Keywords: Garcinia cambogia; adipocyte differentiation; browning process; lycopene; obesity; uncoupling protein 1 (UCP1).

Figure 1

Panels (A–D) show cytotoxicity evaluated by Trypan Blue exclusion test in 3T3-L1 cells; Ctrl (A), LYC (B), GE (C) and LYC + GE (D). Panel (E) summarizes the results of the Trypan Blue exclusion test; all images were captured at 10× magnification. Values are expressed as the mean and SD of three experiment.

Figure 2

Cell viability evaluated in 3T3-L1 cells treated with LYC, GE and LYC + GE at 24 h by MTT assay. Values are expressed as the mean and SD.

Figure 3

The panels show differentiated adipocytes stained with ORO staining of Ctrl (A), LYC (B), GE (C) and LYC + GE (D). The graphs represent average diameter of lipid droplets (E), number of lipid droplets (F), % differentiation rate (G) and ORO absorption (H) obtained from each group. Values are expressed as the mean and SD of three experiment; * p < 0.05 vs. Ctrl; # p < 0.05 vs. LYC; § p < 0.05 vs. GE.

Figure 4

The graphs represent UCP1 (A), DIO2 (B) and CIDEA (C) mRNA expression (RTqPCR analysis) and UCP1 (D), DIO2 (E) and CIDEA (F) protein expression (western blot analysis) obtained from 3T3-L1 cells.
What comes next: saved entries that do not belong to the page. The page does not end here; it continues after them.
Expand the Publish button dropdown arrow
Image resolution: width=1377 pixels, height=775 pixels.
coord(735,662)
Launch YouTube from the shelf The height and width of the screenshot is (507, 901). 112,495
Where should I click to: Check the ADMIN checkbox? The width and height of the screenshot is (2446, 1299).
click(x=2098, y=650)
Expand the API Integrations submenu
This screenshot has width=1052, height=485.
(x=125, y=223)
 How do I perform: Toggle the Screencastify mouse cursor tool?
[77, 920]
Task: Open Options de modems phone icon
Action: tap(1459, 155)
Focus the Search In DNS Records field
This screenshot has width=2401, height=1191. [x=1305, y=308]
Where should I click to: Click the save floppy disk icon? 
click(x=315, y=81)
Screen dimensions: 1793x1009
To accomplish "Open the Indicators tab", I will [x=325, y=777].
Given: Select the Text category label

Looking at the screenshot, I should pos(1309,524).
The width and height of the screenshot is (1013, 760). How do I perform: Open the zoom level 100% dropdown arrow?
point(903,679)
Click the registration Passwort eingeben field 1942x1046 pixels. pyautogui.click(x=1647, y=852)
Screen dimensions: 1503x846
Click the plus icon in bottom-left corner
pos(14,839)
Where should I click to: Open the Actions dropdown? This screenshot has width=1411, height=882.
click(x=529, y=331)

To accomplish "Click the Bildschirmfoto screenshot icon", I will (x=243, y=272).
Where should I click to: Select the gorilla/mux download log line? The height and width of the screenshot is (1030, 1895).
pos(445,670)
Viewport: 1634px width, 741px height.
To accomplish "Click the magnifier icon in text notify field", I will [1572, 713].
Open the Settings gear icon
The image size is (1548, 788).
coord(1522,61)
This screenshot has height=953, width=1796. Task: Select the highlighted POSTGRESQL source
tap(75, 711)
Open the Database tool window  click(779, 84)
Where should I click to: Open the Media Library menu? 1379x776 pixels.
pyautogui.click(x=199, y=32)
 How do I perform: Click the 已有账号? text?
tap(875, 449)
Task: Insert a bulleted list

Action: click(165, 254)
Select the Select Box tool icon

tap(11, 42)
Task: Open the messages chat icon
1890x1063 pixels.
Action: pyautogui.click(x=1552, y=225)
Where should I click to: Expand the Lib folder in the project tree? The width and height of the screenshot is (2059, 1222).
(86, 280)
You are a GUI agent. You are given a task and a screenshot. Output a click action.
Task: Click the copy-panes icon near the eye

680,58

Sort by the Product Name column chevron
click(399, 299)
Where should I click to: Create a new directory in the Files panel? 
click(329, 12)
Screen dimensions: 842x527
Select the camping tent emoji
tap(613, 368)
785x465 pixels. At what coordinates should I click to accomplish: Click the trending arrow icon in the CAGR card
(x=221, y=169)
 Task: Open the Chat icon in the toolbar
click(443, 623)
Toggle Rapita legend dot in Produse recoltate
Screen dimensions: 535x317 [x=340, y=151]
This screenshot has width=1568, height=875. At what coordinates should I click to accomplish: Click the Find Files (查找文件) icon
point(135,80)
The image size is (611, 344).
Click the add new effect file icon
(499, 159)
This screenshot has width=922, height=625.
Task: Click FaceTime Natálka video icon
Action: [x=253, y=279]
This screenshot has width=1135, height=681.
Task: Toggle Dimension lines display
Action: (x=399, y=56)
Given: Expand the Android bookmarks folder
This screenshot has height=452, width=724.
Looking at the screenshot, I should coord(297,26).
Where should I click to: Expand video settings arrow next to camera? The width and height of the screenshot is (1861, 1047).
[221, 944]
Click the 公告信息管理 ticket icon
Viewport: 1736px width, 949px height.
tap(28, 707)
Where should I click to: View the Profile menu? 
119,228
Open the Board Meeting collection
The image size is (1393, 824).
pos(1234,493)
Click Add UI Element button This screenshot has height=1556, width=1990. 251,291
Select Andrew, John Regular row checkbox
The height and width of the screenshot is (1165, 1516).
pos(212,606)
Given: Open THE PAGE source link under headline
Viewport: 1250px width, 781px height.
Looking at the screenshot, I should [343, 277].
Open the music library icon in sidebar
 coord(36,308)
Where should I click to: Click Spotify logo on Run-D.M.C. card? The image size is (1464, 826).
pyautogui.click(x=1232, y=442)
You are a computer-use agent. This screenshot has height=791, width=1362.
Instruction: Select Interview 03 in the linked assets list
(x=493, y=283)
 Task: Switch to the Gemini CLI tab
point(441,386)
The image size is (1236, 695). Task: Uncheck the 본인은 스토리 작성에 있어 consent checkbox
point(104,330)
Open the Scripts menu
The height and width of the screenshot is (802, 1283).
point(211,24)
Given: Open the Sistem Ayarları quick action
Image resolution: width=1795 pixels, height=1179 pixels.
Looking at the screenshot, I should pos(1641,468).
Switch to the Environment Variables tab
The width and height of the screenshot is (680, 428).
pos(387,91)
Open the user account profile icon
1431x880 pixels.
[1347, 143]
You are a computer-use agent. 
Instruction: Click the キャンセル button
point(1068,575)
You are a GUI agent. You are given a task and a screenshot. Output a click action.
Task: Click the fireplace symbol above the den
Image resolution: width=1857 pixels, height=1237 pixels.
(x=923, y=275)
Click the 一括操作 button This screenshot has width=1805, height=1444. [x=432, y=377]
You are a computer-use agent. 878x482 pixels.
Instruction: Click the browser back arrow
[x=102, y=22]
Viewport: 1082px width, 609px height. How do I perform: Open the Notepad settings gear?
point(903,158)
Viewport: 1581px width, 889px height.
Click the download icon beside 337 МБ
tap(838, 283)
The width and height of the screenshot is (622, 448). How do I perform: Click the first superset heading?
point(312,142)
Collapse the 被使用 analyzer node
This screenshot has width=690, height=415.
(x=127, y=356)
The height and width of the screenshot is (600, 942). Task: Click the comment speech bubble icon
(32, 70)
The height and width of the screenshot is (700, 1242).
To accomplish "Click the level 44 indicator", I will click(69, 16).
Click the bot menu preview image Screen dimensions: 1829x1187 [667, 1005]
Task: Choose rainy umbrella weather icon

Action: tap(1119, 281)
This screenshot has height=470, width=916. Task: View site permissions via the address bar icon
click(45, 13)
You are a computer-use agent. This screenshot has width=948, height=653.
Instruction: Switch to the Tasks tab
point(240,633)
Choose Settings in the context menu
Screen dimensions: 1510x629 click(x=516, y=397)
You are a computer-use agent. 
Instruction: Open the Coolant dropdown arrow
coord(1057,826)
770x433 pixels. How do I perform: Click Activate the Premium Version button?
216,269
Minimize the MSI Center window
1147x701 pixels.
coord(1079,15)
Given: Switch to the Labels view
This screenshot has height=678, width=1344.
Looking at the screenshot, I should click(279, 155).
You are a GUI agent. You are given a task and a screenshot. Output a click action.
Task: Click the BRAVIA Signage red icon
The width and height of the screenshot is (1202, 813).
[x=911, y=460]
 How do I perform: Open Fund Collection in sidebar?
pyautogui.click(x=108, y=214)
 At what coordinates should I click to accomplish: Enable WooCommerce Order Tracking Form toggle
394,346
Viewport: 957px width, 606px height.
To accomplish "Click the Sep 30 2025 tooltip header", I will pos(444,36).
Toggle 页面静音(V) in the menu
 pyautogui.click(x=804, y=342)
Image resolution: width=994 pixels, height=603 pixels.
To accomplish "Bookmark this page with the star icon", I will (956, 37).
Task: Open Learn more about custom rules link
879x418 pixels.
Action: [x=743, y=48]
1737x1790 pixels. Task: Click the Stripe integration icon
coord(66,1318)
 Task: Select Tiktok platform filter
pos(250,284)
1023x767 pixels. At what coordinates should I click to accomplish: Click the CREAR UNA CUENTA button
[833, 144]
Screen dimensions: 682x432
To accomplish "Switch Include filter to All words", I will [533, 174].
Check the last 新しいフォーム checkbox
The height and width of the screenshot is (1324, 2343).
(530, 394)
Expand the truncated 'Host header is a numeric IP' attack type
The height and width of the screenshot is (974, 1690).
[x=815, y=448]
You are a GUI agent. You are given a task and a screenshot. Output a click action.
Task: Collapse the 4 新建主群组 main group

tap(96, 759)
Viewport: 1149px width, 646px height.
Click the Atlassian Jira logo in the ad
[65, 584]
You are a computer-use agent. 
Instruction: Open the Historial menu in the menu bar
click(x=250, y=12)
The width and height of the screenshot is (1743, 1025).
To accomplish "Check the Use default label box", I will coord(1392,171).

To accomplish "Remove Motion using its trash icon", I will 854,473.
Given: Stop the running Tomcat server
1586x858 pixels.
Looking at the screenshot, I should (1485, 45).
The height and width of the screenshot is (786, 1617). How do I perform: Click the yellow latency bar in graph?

Values are expressed as the mean and SD; * p < 0.05 vs. Ctrl; # p < 0.05 vs. LYC; § p < 0.05 vs. GE.

Figure 5

The graphs show the body weight gain percentage (A) and the food intake (B) from day 0 until the end of the experiment. Values were obtained from 10 animals per group and are expressed as means and SD; * p < 0.05 vs. Ctrl; # p < 0.05 vs. LYC; § p < 0.05 vs. GE.

Figure 6

Panel of H&E sections of visceral fat depots. Ctrl animals (A) exhibit the typical structure of large unilocular adipocytes of the same size; orlistat (B) and GE (C) treated animals show the presence of unilocular adipocytes of different size; LYC-treated animals (D) show the presence of large unilocular adipocytes and small unilocular adipocytes; LYC + GE treated rats (E) show a visceral adipose tissue organized by adipocytes of different dimension with an inhomogeneous aspect and small lipid droplets. Panel (F) shows the quantitative difference in adipocytes size; the values were obtained from 10 slides for each group and the diameter of 10 adipocytes randomly selected for each slide was measured; all images were captured at 20× magnification. The data are expressed as means and SD. * p < 0.05 vs. Ctrl; # p < 0.05 vs. LYC; § p < 0.05 vs. GE.

Figure 7

Immunofluorescence reactions with anti-UCP1 (green channel) and anti-PGC1α (red channel) in visceral fat depots of Zucker rats. Ctrl animals (A) show large unilocular adipocytes positive for PGC1α but negative for UCP1; orlistat (B) treated animals show visceral fat depots with unilocular adipocytes positive for PGC1α only but negative for UCP1; GE (C) and LYC (D) treated animals show unilocular adipocytes with different size positive for both PGC1α and UCP1. LYC + GE (E) treated animals show visceral fat depots with great number of small adipocytes positive for both PGC1α and UCP1; many adipocytes are reorganizing their structure with numerous lipid droplets delimited by membrane (arrow). Panel (F) shows the fluorescent intensity of UCP1 obtained by the confocal laser. Values were obtained from 10 animals per group and are expressed as means and SD; * p < 0.05 vs. Ctrl; # p < 0.05 vs. LYC; § p < 0.05 vs. GE.

Figure 8

The graphs represent UCP1 mRNA expression (A) and UCP1 protein expression (B) obtained from visceral fat depots of Zucker rats. Values are expressed as the mean and SD; * p < 0.05 vs. Ctrl; # p < 0.05 vs. LYC; § p < 0.05 vs. GE.